_Entries shown_

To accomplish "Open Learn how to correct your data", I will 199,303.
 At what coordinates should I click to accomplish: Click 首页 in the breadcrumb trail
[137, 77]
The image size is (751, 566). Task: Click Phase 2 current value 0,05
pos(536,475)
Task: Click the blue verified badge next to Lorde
* * *
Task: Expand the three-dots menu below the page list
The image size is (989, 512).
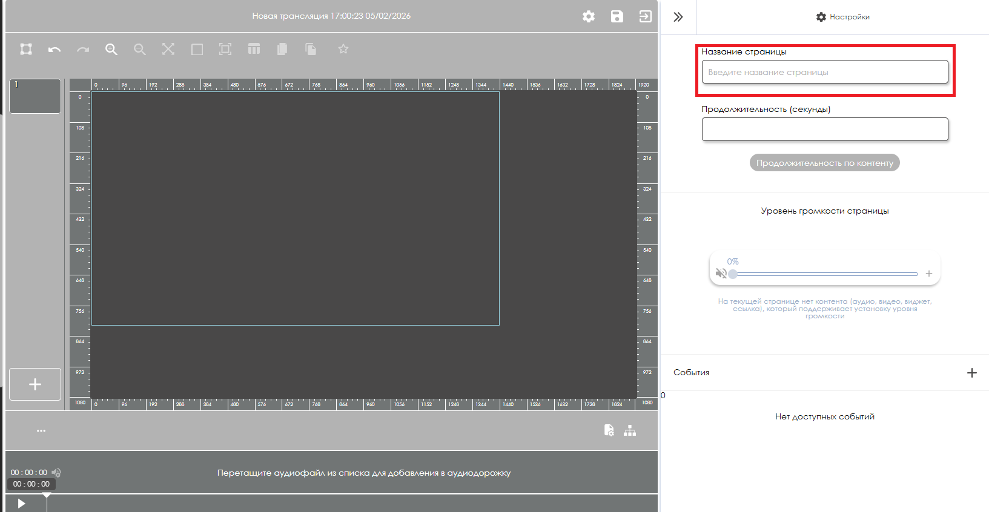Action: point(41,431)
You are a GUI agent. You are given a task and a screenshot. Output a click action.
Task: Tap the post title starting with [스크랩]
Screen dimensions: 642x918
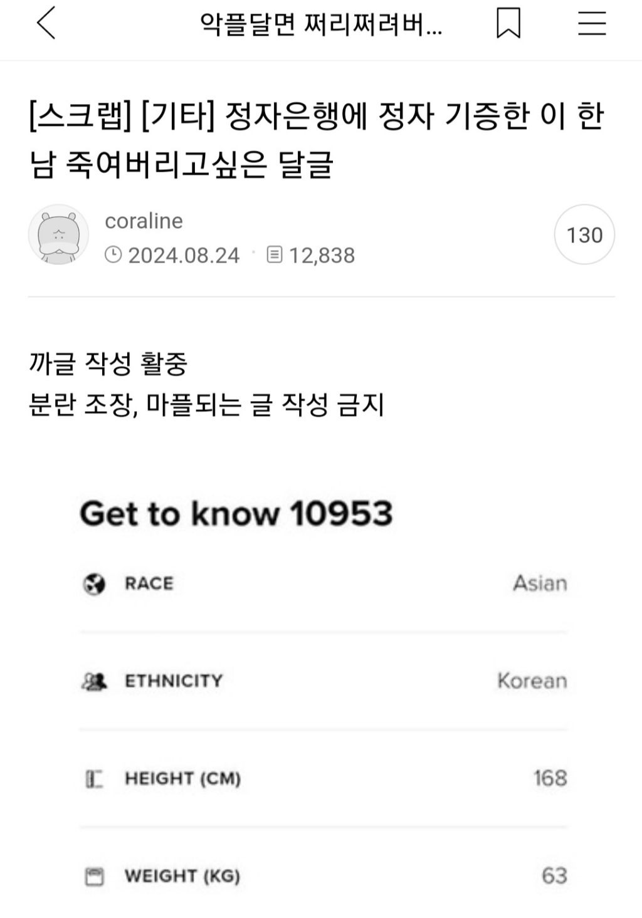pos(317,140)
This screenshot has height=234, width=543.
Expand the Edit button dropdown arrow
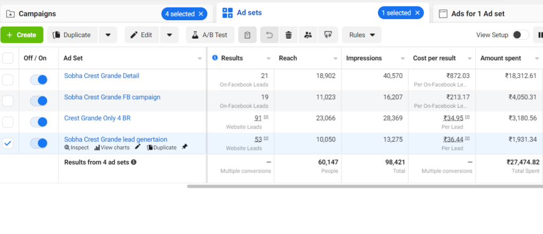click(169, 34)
* * *
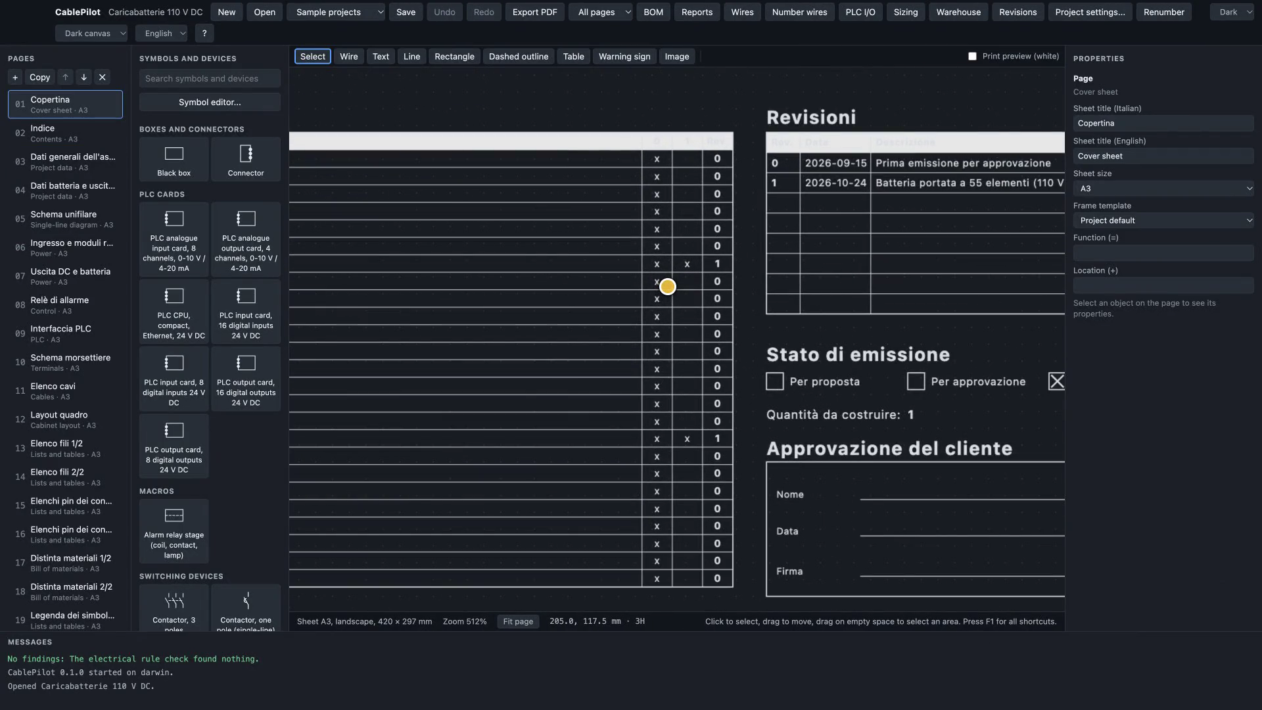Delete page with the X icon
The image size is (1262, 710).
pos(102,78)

_Exercise requirements_
Reproduce, character for character, only the lines of the preceding data that start at the line with "The image size is (751, 566)." and end at the line with "Task: Click the", both included.

_Answer section_
The image size is (751, 566). Task: Click Phase 2 current value 0,05
pos(536,475)
Task: Click the blue verified badge next to Lorde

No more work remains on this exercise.